With Veza's Open Authorization API, customers can translate and visualize authorization metadata from any SaaS app, custom and in-house applications. Users can explore identity-to-data relationships through the Authorization Graph, monitor for least privilege misconfigurations and violations, and conduct comprehensive entitlement reviews for all of their sensitive data.
“We specifically chose Veza because their Open Authorization API allowed us to connect to our custom internal applications. We follow the principle of least privilege, but with so many systems to review, we valued Veza’s unique ability to give us a comprehensive view quickly. They made it faster and easier for our team to review all permissions with confidence.”
-Riaz Lakhani, CISO of Barracuda Networks.
As an open-source project on GitHub, Veza’s Open Authorization API allows customers and partners to learn from, and build upon, each other’s work to create a control plane that reaches all data. By bringing OAA SDK and connectors available on GitHub Community, Veza empowers customers to ingest authorization metadata previously isolated in internal systems and SaaS applications. The OAA community has already created integrations for critical SaaS apps including GitHub, GitLab, Bitbucket, Jira, Zendesk, Slack, Coupa Software, Pagerduty, and Looker. These integrations are available now to all Veza customers.
“Veza solves the problem of aligning identities to data,” said Craig Rosen, Chief Security & Trust Officer at ASAPP. “Veza’s Open Authorization Platform helped us extend that visibility to all the apps and data that matter most to us, like GitHub and Jira. Now it is easy for our security professionals to understand (and remediate) who has access to our important intellectual property.”

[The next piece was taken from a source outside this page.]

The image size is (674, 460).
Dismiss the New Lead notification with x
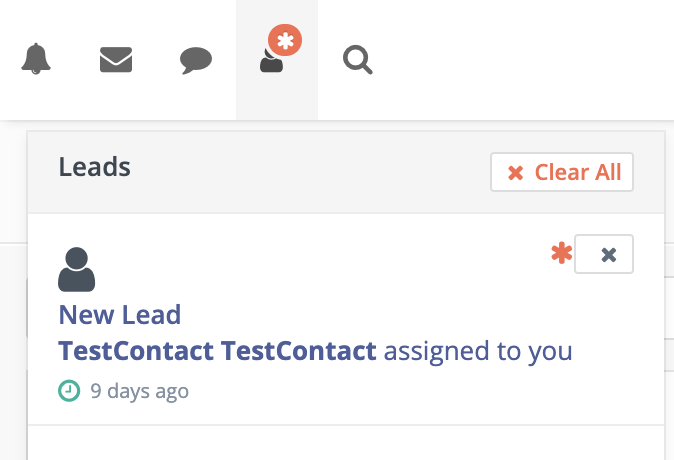click(604, 254)
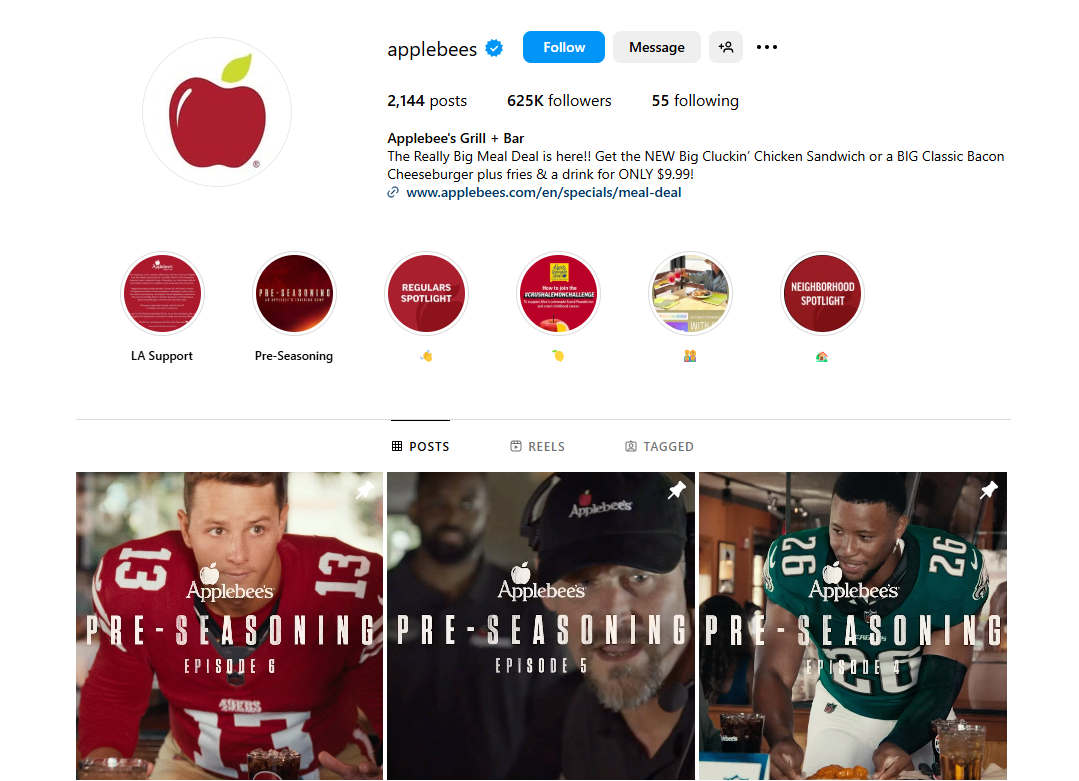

Veza is the authorization platform for data. Built for hybrid, multi-cloud environments, Veza enables organizations to visualize, remediate, and control who can and should take what action on what data. We empower customers to take an identity-first approach to secure data by addressing critical business needs of streamlining identity and access governance, implementing data lake security, managing cloud entitlements, and modernizing privileged access. Our Authorization Graph connects identities to data across enterprise systems, enabling analysis, monitoring, and certification of end-to-end access. Global enterprises like Blackstone, ASAPP, Barracuda Networks, Choice Hotels, and a number of Fortune 500 and emerging organizations trust Veza to secure their enterprise data. Founded in 2020, Veza is headquartered in Los Gatos, California, and is funded by Accel, Bain Capital, Ballistic Ventures, GV, Norwest Venture Partners, and True Ventures.